In the present work, we extend the results of [13] to a more general problem: with respect to [13], the presence of a non-local operator and a critical term requires some extra variational properties. Thus, even if the underlying idea is the same, our multiplicity result is not straightforward. Employing the results of [8], we are still able to prove that the energy functional $E_{\lambda ,\mu }$ associated with $\left(\mathcal{P}\right)$ is sequentially weakly lower semicontinuous and that its derivative satisfies some form of compactness property.

We will prove the existence of two local minimizers via topological arguments.
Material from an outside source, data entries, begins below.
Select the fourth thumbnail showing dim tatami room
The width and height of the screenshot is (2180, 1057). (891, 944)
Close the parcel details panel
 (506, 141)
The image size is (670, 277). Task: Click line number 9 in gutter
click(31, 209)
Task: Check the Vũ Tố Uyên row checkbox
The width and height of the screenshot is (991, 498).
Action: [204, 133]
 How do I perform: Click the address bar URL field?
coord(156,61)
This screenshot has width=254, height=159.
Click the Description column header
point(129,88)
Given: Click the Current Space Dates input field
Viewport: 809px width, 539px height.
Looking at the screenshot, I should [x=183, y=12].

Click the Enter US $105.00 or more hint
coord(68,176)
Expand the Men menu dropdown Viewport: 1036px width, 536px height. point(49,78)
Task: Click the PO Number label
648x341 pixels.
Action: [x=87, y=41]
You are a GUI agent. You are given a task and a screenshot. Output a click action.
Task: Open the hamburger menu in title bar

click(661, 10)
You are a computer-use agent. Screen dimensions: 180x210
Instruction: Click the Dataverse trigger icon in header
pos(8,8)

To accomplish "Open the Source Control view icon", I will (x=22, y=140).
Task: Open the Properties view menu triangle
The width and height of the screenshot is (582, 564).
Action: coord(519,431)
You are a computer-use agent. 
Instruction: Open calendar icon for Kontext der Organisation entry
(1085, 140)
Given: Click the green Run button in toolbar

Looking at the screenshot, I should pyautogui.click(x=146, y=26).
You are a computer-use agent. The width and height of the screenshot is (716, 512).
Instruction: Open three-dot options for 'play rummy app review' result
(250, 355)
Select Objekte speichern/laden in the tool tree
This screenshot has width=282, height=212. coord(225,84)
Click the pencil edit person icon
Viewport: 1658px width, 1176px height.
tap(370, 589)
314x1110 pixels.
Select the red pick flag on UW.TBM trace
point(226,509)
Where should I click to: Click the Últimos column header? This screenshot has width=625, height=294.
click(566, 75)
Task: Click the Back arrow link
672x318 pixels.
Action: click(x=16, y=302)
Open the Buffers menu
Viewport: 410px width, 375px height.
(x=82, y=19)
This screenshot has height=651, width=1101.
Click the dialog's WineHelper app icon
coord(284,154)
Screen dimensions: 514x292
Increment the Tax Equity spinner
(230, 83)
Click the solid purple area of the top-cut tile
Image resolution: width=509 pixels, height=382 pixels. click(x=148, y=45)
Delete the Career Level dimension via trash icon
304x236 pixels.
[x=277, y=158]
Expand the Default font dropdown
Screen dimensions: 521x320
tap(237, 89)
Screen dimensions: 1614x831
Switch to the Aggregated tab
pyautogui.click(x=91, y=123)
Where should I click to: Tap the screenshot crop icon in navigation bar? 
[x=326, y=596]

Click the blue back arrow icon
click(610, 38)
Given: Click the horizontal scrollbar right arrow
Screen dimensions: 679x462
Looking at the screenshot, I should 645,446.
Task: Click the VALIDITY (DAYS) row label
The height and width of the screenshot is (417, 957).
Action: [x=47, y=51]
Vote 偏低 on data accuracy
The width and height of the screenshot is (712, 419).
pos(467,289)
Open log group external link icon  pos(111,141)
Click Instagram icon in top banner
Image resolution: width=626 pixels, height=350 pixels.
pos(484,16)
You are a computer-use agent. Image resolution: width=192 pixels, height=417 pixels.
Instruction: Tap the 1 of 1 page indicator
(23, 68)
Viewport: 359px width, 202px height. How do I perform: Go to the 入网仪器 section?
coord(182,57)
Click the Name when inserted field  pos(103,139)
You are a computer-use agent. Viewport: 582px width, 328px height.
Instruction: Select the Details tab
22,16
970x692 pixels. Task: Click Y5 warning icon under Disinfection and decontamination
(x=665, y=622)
The idea is to show that the functional $E_{\lambda ,0}$ for $\lambda >0$ is large enough, has two local minimizers, and that the topology of $E_{\lambda ,0}$, after being perturbed by the singular term, changes little enough so that $E_{\lambda ,\mu }$ still has two local minimizers in $H_0^1(\Omega )$, as long as the parameter $\mu >0$ is small enough. The existence of a third solution follows at once by employing a suitable version of the mountain pass theorem for Szulkin functionals.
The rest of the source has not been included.